Electroclinical Patterns and Evolution of Epilepsy in the 4p– Syndrome

Summary:  Background: Wolf–Hirschhorn syndrome (WHS) is a well‐known clinical entity caused by partial deletion of the short arm of one chromosome 4 (4p– syndrome). Seizures occur in almost all the cases, but studies on the electroclinical disorder and its evolution are still scarce. We present a longitudinal study of the electroclinical features in 10 children with WHS. Methods: Ten patients (five boys and five girls) underwent a detailed clinical assessment and a prolonged EEG study. Six of the 10 also had video‐polygraphy.
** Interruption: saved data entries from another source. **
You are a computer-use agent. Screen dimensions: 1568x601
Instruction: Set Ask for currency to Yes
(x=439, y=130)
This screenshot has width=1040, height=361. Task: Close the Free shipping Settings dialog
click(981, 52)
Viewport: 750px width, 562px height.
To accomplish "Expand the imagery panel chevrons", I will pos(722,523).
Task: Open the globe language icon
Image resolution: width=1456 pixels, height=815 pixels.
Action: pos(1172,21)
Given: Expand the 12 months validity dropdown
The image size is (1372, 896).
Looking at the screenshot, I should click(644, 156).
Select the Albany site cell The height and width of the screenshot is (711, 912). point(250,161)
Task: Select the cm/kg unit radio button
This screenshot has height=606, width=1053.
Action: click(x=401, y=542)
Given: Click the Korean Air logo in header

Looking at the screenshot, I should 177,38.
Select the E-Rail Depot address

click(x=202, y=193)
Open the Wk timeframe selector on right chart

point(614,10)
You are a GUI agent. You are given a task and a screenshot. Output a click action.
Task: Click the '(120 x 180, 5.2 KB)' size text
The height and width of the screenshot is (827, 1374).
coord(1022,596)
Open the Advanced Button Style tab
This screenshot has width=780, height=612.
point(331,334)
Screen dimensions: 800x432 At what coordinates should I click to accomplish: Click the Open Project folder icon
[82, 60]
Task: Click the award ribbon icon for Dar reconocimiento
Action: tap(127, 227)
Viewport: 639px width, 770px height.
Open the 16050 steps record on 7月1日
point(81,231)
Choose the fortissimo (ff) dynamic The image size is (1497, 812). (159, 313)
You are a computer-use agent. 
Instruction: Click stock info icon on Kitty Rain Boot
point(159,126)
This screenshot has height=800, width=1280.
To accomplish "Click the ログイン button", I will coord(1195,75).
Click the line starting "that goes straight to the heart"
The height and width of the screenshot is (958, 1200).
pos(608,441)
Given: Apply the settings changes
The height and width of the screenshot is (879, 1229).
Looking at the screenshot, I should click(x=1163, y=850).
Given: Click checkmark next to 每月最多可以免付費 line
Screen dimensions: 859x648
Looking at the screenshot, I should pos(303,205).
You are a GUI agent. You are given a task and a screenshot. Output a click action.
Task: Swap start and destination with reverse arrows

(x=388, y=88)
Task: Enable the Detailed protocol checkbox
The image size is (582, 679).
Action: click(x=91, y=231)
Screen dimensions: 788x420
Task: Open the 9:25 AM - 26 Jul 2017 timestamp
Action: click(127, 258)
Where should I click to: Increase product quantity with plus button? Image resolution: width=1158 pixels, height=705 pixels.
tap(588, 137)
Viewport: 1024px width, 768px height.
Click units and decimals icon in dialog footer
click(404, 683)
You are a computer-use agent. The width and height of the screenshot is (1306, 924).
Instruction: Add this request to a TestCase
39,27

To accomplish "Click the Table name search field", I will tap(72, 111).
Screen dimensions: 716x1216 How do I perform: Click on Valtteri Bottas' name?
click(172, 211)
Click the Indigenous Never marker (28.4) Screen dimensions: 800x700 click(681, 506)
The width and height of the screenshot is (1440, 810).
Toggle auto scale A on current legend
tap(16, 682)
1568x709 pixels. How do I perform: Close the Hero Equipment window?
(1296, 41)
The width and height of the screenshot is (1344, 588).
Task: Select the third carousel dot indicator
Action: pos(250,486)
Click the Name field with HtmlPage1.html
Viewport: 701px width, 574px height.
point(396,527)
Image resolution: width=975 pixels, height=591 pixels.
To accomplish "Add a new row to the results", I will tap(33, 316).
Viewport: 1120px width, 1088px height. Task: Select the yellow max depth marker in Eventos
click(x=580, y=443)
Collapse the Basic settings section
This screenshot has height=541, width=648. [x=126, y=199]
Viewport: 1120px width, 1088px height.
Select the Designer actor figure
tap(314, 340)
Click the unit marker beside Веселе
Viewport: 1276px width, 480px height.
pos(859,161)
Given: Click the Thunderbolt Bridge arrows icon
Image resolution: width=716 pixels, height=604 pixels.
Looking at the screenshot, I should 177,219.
Results: Nine of the 10 patients had seizures; they were generalized or unilateral clonic and tonic–clonic, and atypical absences associated with myoclonic jerks. Age at onset of seizures varied from 1 day to 2.5 years. In all the patients, including the only one without seizures, two stereotyped EEG patterns were observed, consisting of (a) bursts of rhythmic (3–5 Hz), high‐voltage slow waves located in the posterior regions and increased by sleep, or bursts of rapid spike–wave complexes in the centroparietal and parietooccipital regions; and (b) repetitive rapid posterior spikes. Sleep organization was constantly absent or very poor. The evolution of epilepsy was frequently good, with four seizure‐free cases at the end of follow‐up, two of them weaned from antiepileptic drugs (AEDs). Conclusions: Seizure onset in WHS also can occur at neonatal age. At least two electrical stereotyped patterns of the epileptic disorder are associated with a relevant disorganization of the sleep states. Prognosis of epilepsy is generally good both for the seizure control and for its evolution.